Personal information
- Born: December 31, 1989 (age 36)
- Listed height: 6 ft 3 in (1.91 m)
- Listed weight: 240 lb (109 kg)

Career information
- College: Clemson
- NFL draft: 2013: undrafted

Career history
- New England Patriots (2013)*; Boston Brawlers (2014);
- * Offseason and/or practice squad member only

Awards and highlights
- First-team All-ACC (2012); 2019 Fall CFFL D1 Champions; 2020 Fall CFFL D1 Champions;

= Brandon Ford =

American football player (born 1989)

Brandon Ford (born December 31, 1989) is an American former professional football tight end. He was signed as an undrafted free agent by the New England Patriots in 2013. He played college football for Clemson from 2008 to 2012.

==Early life==
Ford graduated from Hanahan High School in South Carolina in 2008.

==College career==
Ford redshirted in 2009 before contributing in a limited capacity in 2009, catching one pass for four yards over the course of 28 offensive snaps. As a sophomore, Ford's role increased, as he caught ten passes for 78 yards over 123 snaps. As a junior, Ford started one game, collecting 14 receptions for 166 yards and two touchdowns over 222 snaps. He was named to the ACC Academic Honor Roll in each of his first three seasons.
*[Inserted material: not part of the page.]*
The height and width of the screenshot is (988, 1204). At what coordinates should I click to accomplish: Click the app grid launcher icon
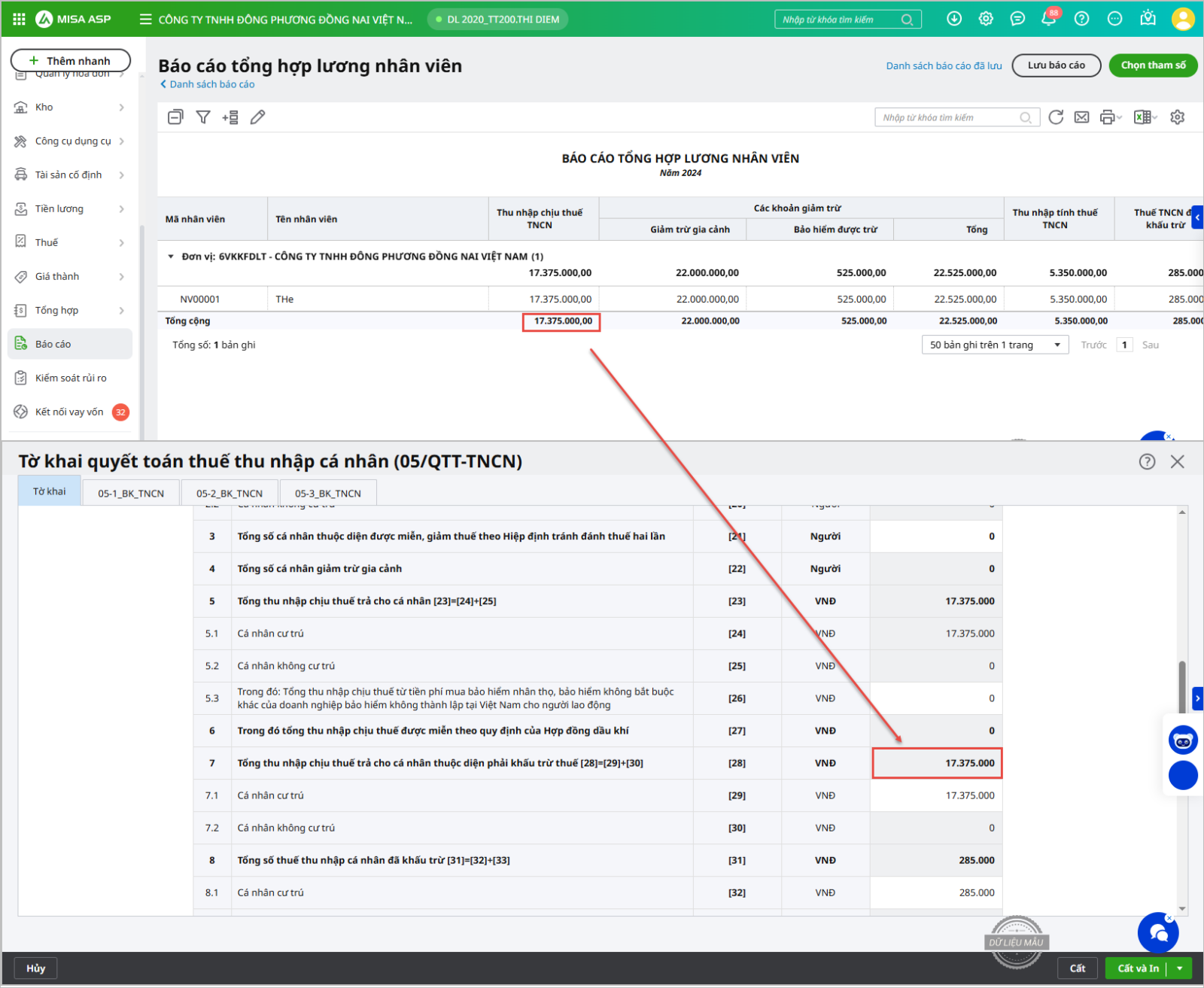pyautogui.click(x=20, y=19)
As a senior, Ford was a First-team All-ACC selection by both media and coaches after catching 40 passes for 480 yards and eight touchdowns, starting all thirteen games and playing 695 snaps.

==Professional career==
===Clemson Pro Day===

Pre-draft measurables
| Height | Weight | 40-yard dash | 10-yard split | 20-yard split | 20-yard shuttle | Three-cone drill | Vertical jump | Broad jump | Bench press |
| 6 ft 3+3⁄8 in (1.91 m) | 245 lb (111 kg) | 4.74 s | 1.73 s | 2.72 s | 4.67 s | 7.13 s | 37 in (0.94 m) | 9 ft 10 in (3.00 m) | 17 reps |
All values from Clemson Pro Day

===New England Patriots===
On April 27, 2013, he was signed as an undrafted free agent by the New England Patriots. On August 12, 2013, he was waived by the Patriots. On the next day, he cleared waivers and was placed on the Patriots' injured reserve list. On August 17, 2013, he was released by the Patriots.

===Boston Brawlers===
Ford signed with the Boston Brawlers of the Fall Experimental Football League (FXFL) in 2014.